• **Document passage**:
┄┄┄┄┄┄┄┄┄┄┄┄┄┄┄┄┄┄┄┄
= Toomre's stability criterion =

Astrophysics accretion disc criterion

In astrophysics, Toomre's stability criterion (also known as the Safronov–Toomre criterion) is a relationship between parameters of a differentially rotating, gaseous accretion disc which can be used to determine approximately whether the system is stable. In the case of a stationary gas, the Jeans stability criterion can be used to compare the strength of gravity with that of thermal pressure. In the case of a differentially rotating disk, the shear force can provide an additional stabilizing force.

The Toomre criterion for a disk to be stable can be expressed as,

$\frac{c_s \kappa}{ \pi G \Sigma} \geq 1,$ (1)

where $c_s$ is the speed of sound (and measure of the thermal pressure), $\kappa$ is the epicyclic frequency, G is Newton's gravitational constant, and $\Sigma$ is the surface density of the disk.

The Toomre Q parameter is often defined as the left-hand side of Eq.(1),

$Q_\mathrm{gas} \equiv \frac{c_s \kappa}{\pi G \Sigma}.$ (2)

The stability criterion can then simply be stated as, $Q \geq 1$ for a disk to be stable against collapse.

The previous discussion was for a gaseous disk, but a similar analysis can be applied to a disk of stars (for example, the disk of a galaxy), yielding a kinematic Q parameter,

$Q_\mathrm{star} \equiv \frac{\sigma_R \kappa}{3.36 G \Sigma},$ (3)

where $\sigma_R$ is the radial velocity dispersion, and $\kappa$ is the local epicyclic frequency.

== Background ==

Many astrophysical objects result from the gravitational collapse of gaseous objects (for example, star formation occurs when molecular clouds collapse under gravity), and thus the stability of gaseous systems is of great interest. In general, a physical system is 'stable' if: 1) It is in equilibrium (there is a balance of forces such that the system is static), and 2) small deviations from equilibrium will tend to damp out, so that the system tends to return to equilibrium.
┄┄┄┄┄┄┄┄┄┄┄┄┄┄┄┄┄┄┄┄
Dataset records:

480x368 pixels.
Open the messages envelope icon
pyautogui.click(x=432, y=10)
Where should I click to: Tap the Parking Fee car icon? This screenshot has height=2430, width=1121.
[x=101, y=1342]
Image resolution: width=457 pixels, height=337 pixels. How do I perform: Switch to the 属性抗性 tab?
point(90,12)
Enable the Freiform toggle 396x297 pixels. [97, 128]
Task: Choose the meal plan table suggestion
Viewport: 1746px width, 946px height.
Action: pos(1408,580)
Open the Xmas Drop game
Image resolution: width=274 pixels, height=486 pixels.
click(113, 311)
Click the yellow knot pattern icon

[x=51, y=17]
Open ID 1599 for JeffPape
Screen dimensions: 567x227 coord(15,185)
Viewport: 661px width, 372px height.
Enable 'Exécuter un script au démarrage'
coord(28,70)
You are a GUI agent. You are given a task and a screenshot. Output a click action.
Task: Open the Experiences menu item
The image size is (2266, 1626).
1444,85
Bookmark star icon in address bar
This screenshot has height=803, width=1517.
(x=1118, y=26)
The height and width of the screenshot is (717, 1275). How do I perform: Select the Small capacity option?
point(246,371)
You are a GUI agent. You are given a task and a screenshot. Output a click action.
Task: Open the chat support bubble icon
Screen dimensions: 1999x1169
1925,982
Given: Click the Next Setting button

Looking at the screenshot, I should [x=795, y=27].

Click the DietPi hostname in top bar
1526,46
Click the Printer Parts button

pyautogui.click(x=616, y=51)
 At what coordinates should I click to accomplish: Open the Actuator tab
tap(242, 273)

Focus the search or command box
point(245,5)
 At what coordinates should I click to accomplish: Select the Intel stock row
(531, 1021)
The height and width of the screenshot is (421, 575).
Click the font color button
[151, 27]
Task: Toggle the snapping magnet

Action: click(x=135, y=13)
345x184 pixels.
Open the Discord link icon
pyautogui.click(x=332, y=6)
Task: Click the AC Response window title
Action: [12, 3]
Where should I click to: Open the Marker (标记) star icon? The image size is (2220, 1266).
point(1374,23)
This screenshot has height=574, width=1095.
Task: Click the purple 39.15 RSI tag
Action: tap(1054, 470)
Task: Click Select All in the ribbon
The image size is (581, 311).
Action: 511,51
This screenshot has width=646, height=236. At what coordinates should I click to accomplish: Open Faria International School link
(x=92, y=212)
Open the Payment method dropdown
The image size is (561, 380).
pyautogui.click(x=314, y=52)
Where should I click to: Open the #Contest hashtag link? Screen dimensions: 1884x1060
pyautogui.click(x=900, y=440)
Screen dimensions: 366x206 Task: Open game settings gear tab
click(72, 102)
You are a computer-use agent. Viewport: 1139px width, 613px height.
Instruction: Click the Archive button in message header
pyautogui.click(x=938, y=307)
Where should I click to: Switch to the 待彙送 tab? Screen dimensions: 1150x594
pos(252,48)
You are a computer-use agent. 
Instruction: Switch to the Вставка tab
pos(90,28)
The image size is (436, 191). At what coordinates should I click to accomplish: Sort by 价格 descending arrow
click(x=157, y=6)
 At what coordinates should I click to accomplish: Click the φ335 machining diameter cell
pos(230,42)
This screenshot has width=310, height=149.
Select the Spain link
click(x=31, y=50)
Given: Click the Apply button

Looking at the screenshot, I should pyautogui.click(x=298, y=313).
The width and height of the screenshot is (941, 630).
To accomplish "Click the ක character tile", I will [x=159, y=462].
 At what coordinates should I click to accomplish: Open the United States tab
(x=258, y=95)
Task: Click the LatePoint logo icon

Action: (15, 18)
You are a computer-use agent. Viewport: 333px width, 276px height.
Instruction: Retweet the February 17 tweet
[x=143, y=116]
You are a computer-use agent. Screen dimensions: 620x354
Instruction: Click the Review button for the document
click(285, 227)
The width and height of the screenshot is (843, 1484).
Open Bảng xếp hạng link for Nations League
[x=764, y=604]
┄┄┄┄┄┄┄┄┄┄┄┄┄┄┄┄┄┄┄┄
• **Actions to take**:
1. Translate this sentence from the Toomre criterion text into Spanish: "In the case of a differentially rotating disk, the shear force can provide an additional stabilizing force."
2. From the records, reproduce everything from the line containing "At what coordinates should I click to accomplish: Click" down to the line containing "should pyautogui.click(x=298, y=313).", including both of those lines.

• **Response list**:
1. En el caso de un disco en rotación diferencial, la fuerza de cizalla puede proporcionar una fuerza estabilizadora adicional.

2.
 At what coordinates should I click to accomplish: Click the φ335 machining diameter cell
pos(230,42)
This screenshot has width=310, height=149.
Select the Spain link
click(x=31, y=50)
Given: Click the Apply button

Looking at the screenshot, I should pyautogui.click(x=298, y=313).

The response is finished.